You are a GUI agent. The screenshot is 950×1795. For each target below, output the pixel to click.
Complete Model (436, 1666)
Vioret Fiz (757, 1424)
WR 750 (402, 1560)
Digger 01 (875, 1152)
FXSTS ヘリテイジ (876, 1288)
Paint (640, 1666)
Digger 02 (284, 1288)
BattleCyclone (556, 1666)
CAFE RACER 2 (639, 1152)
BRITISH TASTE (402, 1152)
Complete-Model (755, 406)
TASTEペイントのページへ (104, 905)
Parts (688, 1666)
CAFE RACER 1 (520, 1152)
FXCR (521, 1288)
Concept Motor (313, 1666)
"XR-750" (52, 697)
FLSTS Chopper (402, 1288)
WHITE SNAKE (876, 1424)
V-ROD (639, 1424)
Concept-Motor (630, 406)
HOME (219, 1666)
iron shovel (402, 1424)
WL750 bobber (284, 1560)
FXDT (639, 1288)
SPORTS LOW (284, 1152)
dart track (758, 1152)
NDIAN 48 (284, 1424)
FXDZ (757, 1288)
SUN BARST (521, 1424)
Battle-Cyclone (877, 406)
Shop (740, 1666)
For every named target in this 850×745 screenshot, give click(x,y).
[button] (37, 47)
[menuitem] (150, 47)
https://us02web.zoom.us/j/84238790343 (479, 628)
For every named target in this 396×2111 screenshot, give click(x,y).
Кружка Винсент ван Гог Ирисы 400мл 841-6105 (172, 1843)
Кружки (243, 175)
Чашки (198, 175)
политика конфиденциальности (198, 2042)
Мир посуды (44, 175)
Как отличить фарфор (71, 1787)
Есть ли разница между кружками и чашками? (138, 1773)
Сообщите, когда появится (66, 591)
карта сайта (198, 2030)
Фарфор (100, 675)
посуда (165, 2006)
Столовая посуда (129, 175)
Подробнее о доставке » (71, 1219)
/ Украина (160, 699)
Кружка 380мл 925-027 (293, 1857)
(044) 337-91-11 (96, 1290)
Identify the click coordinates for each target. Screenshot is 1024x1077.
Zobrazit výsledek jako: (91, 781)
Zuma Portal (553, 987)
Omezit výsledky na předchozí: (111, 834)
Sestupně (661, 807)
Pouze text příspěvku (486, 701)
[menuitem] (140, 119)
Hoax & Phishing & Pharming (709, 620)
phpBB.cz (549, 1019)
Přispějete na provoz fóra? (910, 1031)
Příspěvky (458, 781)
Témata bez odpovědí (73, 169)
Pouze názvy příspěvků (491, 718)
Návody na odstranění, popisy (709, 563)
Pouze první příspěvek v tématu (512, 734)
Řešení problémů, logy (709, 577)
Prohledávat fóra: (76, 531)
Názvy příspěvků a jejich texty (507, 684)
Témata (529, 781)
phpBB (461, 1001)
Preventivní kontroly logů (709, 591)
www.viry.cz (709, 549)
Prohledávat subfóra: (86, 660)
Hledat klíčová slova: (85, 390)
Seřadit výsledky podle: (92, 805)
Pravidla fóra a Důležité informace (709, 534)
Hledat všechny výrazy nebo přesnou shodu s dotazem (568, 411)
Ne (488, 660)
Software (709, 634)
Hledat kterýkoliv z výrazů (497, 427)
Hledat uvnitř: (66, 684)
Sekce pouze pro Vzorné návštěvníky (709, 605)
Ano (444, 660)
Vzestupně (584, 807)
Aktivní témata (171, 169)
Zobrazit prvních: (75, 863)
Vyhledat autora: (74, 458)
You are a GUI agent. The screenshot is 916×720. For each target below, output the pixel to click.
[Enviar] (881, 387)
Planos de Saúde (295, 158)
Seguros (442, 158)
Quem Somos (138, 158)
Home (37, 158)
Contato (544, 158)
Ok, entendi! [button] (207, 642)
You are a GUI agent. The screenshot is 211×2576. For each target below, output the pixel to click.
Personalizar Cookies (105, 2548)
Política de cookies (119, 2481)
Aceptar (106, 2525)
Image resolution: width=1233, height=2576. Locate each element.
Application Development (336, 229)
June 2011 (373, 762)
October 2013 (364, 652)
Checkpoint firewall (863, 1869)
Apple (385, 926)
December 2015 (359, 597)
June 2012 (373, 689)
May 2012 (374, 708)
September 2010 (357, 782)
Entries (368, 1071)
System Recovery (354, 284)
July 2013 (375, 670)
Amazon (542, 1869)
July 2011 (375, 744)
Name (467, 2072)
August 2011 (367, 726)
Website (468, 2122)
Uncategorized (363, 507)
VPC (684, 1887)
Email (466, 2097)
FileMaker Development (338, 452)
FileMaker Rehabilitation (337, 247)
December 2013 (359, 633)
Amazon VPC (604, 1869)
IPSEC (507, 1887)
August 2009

DESCRIPTION OF THE TASK
Rewrite the records above, starting at their first line and ending after the line containing "WL750 bobber (284, 1560)". Keep the requests as they are, and subtract 89 from every coordinate in the answers.

RESULT OF THE TASK
You are a GUI agent. The screenshot is 950×1795. For each target below, output the pixel to click.
Complete Model (347, 1577)
Vioret Fiz (668, 1335)
WR 750 (313, 1471)
Digger 01 (786, 1063)
FXSTS ヘリテイジ (787, 1199)
Paint (551, 1577)
Digger 02 (195, 1199)
BattleCyclone (467, 1577)
CAFE RACER 2 (550, 1063)
BRITISH TASTE (313, 1063)
Complete-Model (666, 317)
TASTEペイントのページへ (15, 816)
Parts (599, 1577)
CAFE RACER 1 (431, 1063)
FXCR (432, 1199)
Concept Motor (224, 1577)
"XR-750" (-37, 608)
FLSTS Chopper (313, 1199)
WHITE SNAKE (787, 1335)
V-ROD (550, 1335)
Concept-Motor (541, 317)
HOME (130, 1577)
iron shovel (313, 1335)
WL750 bobber (195, 1471)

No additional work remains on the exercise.